There were 895 patients considered for this dataset, of which 64 tested positive for SARS-Cov-2 (new name is COVID-19) and 831 tested negative. So at this point in time, the prevalence of COVID-19 in the cohort (and by extension, possibly in the broader community) was 7.2%. The observations considered in the model were the ones that occurred at least 10 times across all the patient notes.

So what can we do with this data? My first thought was a symptom checker, which would compute the probability that a particular patient test positive given one or more of the observations (or symptoms, although I am using the term a bit loosely, there are quite a few observations here that are not symptoms). For example, if we wanted to compute the probability of the patient testing positive given that the patient exhibits only cough and no other symptom, we would denote this as P(D=True|S0=True, S1=False, ..., S49=False).

Of course, this depends on the simplifying (and very likely incorrect) assumption that the observations are independent, i.e., the fact that a patient has a cough is independent from the fact that he has a sore throat. Also, the other thing to remember is that predictions from the symptom checker will be dependent on the correct value of the current disease prevalence rate. The 7.2% value we have is only correct for the time and place where the data was collected, so will need to be updated accordingly if we wish to use the checker even with all its limitations. Here is a schematic of the model.

Implementation wise, I initially considered a Bayesian Network, using SQL tables to model it as taught by Prof. Gautam Shroff in his now-defunct Web Intelligence and Big Data course on Coursera (here's a quick note on how to use SQL tables to model Bayesian Networks since the technique, even though its super cool, does not appear to be mainstream), but I realized (thanks to this Math StackExchange discussion on expressing Conditional Probability given multiple independent events), that the formulation can be much more straightforward, as shown below, so I used this instead.

The idea of using the proportionality relationship is to normalize the numerator by computing P(D=True|∩Sk).P(D=True) and P(D=False|∩Sk).P(D=False) and divide by the sum to get the probability of a positive test given a set of symptoms.
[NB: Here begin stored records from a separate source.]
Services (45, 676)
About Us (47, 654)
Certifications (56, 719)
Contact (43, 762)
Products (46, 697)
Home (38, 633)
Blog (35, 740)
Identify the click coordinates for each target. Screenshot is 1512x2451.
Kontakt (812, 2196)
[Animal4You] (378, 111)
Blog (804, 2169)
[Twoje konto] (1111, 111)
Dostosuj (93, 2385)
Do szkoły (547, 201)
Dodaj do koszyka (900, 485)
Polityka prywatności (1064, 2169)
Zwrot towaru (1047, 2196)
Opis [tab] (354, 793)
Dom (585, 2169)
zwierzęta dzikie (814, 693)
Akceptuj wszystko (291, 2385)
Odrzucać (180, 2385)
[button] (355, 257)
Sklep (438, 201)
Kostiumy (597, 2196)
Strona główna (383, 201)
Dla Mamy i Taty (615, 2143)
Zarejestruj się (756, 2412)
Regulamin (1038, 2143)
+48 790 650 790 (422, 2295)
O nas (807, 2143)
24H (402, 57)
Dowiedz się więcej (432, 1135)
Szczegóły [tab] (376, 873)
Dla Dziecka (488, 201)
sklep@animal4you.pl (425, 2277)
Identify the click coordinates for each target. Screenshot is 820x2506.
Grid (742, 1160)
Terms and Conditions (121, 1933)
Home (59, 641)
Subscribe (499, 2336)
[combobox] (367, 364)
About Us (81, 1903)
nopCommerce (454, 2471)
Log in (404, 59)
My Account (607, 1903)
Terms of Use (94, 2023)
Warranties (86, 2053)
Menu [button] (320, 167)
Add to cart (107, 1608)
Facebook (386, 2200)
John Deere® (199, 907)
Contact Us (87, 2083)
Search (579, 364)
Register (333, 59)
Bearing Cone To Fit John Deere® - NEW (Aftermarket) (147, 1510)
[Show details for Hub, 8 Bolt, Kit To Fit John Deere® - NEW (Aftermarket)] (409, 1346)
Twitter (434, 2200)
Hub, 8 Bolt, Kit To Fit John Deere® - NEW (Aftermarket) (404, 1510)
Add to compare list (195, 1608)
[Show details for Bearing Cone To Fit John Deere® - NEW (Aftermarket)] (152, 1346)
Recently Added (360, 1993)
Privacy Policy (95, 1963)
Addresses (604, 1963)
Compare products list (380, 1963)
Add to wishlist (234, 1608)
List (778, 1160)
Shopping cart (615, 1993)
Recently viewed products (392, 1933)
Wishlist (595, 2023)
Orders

Once that was done, it led to several additional interesting questions. First, what happens to the probability as we add more and more symptoms? Second, what happens to the probability with different prevalence rates? Finally, what is the "symptom profile" for a typical COVID-19 patient based on the data? Answers to these questions and the code to get to these answers can be found in my Github Gist here.

I have said it before, and given that people might tend to grasp at straws because of the pandemic situation, I am going to say it again. This is just a model, and very likely an imperfect one. Conclusions from such models are not a substitute for medical advice. I know most of you realize this already, but just in case, please do not use the conclusions from this model to make any real life decisions without independent verification.